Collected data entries
**********

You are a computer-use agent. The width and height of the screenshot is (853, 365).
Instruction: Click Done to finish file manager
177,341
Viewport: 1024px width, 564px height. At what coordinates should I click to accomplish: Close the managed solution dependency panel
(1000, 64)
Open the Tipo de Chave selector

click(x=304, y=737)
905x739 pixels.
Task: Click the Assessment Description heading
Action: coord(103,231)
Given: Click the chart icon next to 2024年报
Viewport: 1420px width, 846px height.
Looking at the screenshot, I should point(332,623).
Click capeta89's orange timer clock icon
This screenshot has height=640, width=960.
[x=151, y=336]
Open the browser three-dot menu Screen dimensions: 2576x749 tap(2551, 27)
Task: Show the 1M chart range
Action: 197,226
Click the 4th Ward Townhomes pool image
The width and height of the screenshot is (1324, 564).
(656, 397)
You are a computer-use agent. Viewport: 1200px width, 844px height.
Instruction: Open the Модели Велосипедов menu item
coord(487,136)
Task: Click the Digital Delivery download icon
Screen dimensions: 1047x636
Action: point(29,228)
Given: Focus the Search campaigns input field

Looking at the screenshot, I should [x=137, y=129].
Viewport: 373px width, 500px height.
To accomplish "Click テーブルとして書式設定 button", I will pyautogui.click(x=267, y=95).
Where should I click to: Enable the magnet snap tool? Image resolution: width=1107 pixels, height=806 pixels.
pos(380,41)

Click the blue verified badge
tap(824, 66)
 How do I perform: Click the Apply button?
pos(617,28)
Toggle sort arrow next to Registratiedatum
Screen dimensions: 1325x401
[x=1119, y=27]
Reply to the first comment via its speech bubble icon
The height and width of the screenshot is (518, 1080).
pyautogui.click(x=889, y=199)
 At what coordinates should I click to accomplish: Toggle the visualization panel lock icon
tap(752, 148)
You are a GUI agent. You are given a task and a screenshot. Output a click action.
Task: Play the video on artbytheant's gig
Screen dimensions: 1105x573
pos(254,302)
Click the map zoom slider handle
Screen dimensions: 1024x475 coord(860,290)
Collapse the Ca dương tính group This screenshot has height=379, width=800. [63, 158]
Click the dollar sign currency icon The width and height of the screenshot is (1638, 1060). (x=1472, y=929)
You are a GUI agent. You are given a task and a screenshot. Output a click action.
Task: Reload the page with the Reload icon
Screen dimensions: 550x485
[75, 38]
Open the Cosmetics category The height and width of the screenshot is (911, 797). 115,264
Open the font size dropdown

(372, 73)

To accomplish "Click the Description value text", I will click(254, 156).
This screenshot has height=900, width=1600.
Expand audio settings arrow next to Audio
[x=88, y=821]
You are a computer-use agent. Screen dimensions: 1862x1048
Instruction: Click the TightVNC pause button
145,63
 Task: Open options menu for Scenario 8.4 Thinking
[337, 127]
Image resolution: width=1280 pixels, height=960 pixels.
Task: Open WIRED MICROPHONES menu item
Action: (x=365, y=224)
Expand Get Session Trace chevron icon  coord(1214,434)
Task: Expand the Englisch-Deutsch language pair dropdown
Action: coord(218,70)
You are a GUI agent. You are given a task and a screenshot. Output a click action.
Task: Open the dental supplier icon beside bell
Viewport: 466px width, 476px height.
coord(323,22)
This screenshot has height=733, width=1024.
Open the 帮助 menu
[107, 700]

**********

[Task item] When you reach the end of the data, retype all of it exactly.

[Answer area]
You are a computer-use agent. The width and height of the screenshot is (853, 365).
Instruction: Click Done to finish file manager
177,341
Viewport: 1024px width, 564px height. At what coordinates should I click to accomplish: Close the managed solution dependency panel
(1000, 64)
Open the Tipo de Chave selector

click(x=304, y=737)
905x739 pixels.
Task: Click the Assessment Description heading
Action: coord(103,231)
Given: Click the chart icon next to 2024年报
Viewport: 1420px width, 846px height.
Looking at the screenshot, I should point(332,623).
Click capeta89's orange timer clock icon
This screenshot has height=640, width=960.
[x=151, y=336]
Open the browser three-dot menu Screen dimensions: 2576x749 tap(2551, 27)
Task: Show the 1M chart range
Action: 197,226
Click the 4th Ward Townhomes pool image
The width and height of the screenshot is (1324, 564).
(656, 397)
You are a computer-use agent. Viewport: 1200px width, 844px height.
Instruction: Open the Модели Велосипедов menu item
coord(487,136)
Task: Click the Digital Delivery download icon
Screen dimensions: 1047x636
Action: point(29,228)
Given: Focus the Search campaigns input field

Looking at the screenshot, I should [x=137, y=129].
Viewport: 373px width, 500px height.
To accomplish "Click テーブルとして書式設定 button", I will pyautogui.click(x=267, y=95).
Where should I click to: Enable the magnet snap tool? Image resolution: width=1107 pixels, height=806 pixels.
pos(380,41)

Click the blue verified badge
tap(824, 66)
 How do I perform: Click the Apply button?
pos(617,28)
Toggle sort arrow next to Registratiedatum
Screen dimensions: 1325x401
[x=1119, y=27]
Reply to the first comment via its speech bubble icon
The height and width of the screenshot is (518, 1080).
pyautogui.click(x=889, y=199)
 At what coordinates should I click to accomplish: Toggle the visualization panel lock icon
tap(752, 148)
You are a GUI agent. You are given a task and a screenshot. Output a click action.
Task: Play the video on artbytheant's gig
Screen dimensions: 1105x573
pos(254,302)
Click the map zoom slider handle
Screen dimensions: 1024x475 coord(860,290)
Collapse the Ca dương tính group This screenshot has height=379, width=800. [63, 158]
Click the dollar sign currency icon The width and height of the screenshot is (1638, 1060). (x=1472, y=929)
You are a GUI agent. You are given a task and a screenshot. Output a click action.
Task: Reload the page with the Reload icon
Screen dimensions: 550x485
[75, 38]
Open the Cosmetics category The height and width of the screenshot is (911, 797). 115,264
Open the font size dropdown

(372, 73)

To accomplish "Click the Description value text", I will click(254, 156).
This screenshot has height=900, width=1600.
Expand audio settings arrow next to Audio
[x=88, y=821]
You are a computer-use agent. Screen dimensions: 1862x1048
Instruction: Click the TightVNC pause button
145,63
 Task: Open options menu for Scenario 8.4 Thinking
[337, 127]
Image resolution: width=1280 pixels, height=960 pixels.
Task: Open WIRED MICROPHONES menu item
Action: (x=365, y=224)
Expand Get Session Trace chevron icon  coord(1214,434)
Task: Expand the Englisch-Deutsch language pair dropdown
Action: coord(218,70)
You are a GUI agent. You are given a task and a screenshot. Output a click action.
Task: Open the dental supplier icon beside bell
Viewport: 466px width, 476px height.
coord(323,22)
This screenshot has height=733, width=1024.
Open the 帮助 menu
[107, 700]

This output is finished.